Analysis of rates of receptor-mediated endocytosis and exocytosis of a fluorescent hapten-protein conjugate in murine macrophage: implications for antigen processing.

A novel fluorescent hapten-protein conjugate was constructed to monitor the events required for CD 4+ lymphocyte recognition of antigenic proteins. Previous studies utilizing the probe demonstrated that the hapten-protein was localized to an acidic endocytic compartment within the macrophage and that the hapten-protein was sensitive to multiple intracellular events including enzymatic degradation, acidification, and disulfide bond reduction. More importantly, recent experiments indicated that efficient internalization of the probe was dependent upon specific recognition of the hapten.
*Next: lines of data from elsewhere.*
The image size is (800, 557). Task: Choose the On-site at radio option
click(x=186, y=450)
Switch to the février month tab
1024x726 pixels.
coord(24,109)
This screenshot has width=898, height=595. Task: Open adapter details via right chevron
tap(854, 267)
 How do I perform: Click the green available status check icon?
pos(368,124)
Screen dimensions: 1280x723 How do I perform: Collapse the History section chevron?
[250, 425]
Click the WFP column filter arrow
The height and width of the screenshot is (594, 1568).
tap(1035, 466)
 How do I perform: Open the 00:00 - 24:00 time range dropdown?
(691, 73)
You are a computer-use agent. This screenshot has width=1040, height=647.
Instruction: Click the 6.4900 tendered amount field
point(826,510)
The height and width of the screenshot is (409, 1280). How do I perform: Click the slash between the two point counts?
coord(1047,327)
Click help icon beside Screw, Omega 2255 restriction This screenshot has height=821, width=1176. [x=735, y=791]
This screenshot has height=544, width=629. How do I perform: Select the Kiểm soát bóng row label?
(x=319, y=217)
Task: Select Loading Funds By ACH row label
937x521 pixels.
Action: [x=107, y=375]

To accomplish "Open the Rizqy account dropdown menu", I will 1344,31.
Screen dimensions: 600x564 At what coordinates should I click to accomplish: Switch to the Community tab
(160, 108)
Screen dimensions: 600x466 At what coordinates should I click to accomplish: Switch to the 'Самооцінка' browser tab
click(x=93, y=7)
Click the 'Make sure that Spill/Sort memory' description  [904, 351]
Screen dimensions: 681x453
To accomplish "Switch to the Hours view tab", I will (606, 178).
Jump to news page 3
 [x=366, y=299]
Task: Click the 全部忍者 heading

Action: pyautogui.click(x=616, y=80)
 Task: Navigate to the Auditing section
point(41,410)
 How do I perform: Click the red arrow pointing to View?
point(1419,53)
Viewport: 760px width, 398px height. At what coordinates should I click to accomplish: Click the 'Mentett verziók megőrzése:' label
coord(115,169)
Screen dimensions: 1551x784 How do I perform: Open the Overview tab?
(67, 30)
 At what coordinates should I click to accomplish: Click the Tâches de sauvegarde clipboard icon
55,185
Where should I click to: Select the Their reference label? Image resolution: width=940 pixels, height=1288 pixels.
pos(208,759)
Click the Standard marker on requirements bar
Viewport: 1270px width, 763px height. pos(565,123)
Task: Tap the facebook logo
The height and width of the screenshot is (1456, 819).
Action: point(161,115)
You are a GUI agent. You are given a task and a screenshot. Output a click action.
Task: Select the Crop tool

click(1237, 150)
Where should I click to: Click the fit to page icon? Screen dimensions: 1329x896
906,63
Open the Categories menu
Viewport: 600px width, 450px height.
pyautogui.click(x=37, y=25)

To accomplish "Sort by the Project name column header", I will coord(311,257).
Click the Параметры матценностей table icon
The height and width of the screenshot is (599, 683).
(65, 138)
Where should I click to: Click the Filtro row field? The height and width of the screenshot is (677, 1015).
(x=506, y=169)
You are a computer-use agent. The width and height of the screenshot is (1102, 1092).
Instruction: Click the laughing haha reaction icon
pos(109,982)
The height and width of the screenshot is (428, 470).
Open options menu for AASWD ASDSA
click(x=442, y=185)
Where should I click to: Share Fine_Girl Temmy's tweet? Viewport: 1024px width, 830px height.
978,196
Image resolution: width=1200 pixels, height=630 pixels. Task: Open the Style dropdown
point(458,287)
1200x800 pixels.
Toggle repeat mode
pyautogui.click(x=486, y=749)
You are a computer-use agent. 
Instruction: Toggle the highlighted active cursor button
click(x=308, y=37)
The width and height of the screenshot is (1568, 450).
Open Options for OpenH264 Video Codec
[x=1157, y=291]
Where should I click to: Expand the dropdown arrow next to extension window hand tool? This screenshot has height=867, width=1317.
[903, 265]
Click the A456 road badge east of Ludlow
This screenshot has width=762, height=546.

Therefore, the present report addressed the effect of receptor-mediated endocytosis upon the processing of the hapten-protein within murine peritoneal macrophage. These studies determined that the rate of endocytosis was significantly faster than the rate of exocytosis. Specifically, the rate of exocytosis was estimated to be 3.4 x 10(4)s-1 based on a unimolecular rate constant. Although at higher concentrations, a slightly slower rate was observed (1.9 x 10(4)s-1). This study also represented one of the first efforts to measure the intracellular concentration effect typically associated with receptor-mediated endocytosis. Experiments involving a radioactively labeled hapten-protein conjugate revealed that the probe was at 100-fold higher concentration within the endocytic vesicles when compared to the extracellular media. The intracellular mechanism involved in this phenomenon was discussed as well as the implications of these findings upon MHC II-peptide binding.